* [DIRECTIONS]
In the forum post about the mutex workflow below, how would you render this sentence in Spanish: "To solve this problem, I added a workflow state to the mutex workflow where it can be queried."

* [TEXT PASSAGE]
Adding a state to the mutex workflow example

Based on this sample example of creating a mutex workflow: samples-go/mutex/mutex_workflow.go at main · temporalio/samples-go · GitHub

For my use case, I need to know what workflow is locking up the mutex. This is so that I can have another workflow call cancel to unlock that workflow.

For example:
workflow1, workflow2

  • workflow 1 locks up the resource by starting the mutex workflow where it will defer to unlock when the workflow is canceled.
  • workflow 2 starts and wants to know if the same resource is being locked by that mutex workflow. If it is, it wants to call cancel on workflow1 which will unlock the mutex

To solve this problem, I added a workflow state to the mutex workflow where it can be queried. This will track what current workflow is locking up the resource.

I was wondering if there is any concerns with this approach or is there a better solution:

Example of the code

func MutexWorkflow(...) {
    var lockedResourceWorkflowId Status
	err := workflow.SetQueryHandler(ctx, QueryKeyForStatus, func(_ []byte) (string, error) {
	       return lockedResourceWorkflowId   
	})
	if err != nil {
		return fmt.Errorf("failed to initialize setQueryHandler: %w", err)
	}

	var lockedResourceWorkflowId string
	....
	for {
		var senderWorkflowID string
		....
		logger.Info("signaled external workflow")
		lockedResourceWorkflowId = senderWorkflowID
		selector := workflow.NewSelector(ctx)
		selector.AddFuture(workflow.NewTimer(ctx, unlockTimeout), func(f workflow.Future) {
			logger.Info("unlockTimeout exceeded")
		})
		selector.AddReceive(workflow.GetSignalChannel(ctx, releaseLockChannelName), func(c workflow.ReceiveChannel, more bool) {
			c.Receive(ctx, &ack)
			logger.Info("release signal received")
		})
		selector.Select(ctx)
		lockedResourceWorkflowId = ""
	}
	return nil
}

the key part is just setting and resetting the workflow state

Question

  • I wasn’t sure if I had anything to worry about where Select where lockedResourceWorkflowId where it would for some reason fail and lockedResourceWorkflowId never get reset to "". Or if there is any concerns with concurrency issues.

Alternatively, another option would be to store the lockedResourceWorkflowId into the context. But not sure if this really works since I don’t know if the context gets propagated to the SetQueryHandler. I tried to test this via unit test and it didn’t seem to work.

Example:

func MutexWorkflow(...) {
    var lockedResourceWorkflowId Status
    type workflowIdKey struct {}
	err := workflow.SetQueryHandler(ctx, QueryKeyForStatus, func(_ []byte) (string, error) {
	       wfID, ok := ctx.Value(workflowKey{}).(string)
		if ok {
			return Status{
				AcquiredLockWorkflowID: wfID,
			}, nil
		} else {
			return Status{
				AcquiredLockWorkflowID: "",
			}, nil
		}
	})
	if err != nil {
		return fmt.Errorf("failed to initialize setQueryHandler: %w", err)
	}

	var lockedResourceWorkflowId string
	....

* [DATA SHOWN]
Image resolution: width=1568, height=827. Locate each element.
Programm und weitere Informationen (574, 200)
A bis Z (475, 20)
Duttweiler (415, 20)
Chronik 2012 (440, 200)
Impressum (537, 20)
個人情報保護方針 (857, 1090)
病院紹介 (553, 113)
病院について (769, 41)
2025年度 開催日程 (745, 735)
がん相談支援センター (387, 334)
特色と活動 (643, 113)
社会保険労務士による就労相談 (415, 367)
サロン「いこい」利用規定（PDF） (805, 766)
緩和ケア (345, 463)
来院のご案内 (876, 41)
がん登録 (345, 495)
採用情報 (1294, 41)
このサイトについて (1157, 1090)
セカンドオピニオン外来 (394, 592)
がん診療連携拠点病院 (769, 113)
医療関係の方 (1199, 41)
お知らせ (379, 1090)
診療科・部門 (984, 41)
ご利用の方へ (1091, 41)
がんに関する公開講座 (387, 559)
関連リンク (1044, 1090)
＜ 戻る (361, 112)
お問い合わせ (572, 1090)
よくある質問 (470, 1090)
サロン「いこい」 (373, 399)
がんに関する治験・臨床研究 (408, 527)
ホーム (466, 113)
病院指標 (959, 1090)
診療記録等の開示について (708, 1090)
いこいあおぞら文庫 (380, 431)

* [REPLY TO THE TASK]
Para resolver este problema, agregué un estado de flujo de trabajo al flujo de trabajo mutex, donde se puede consultar.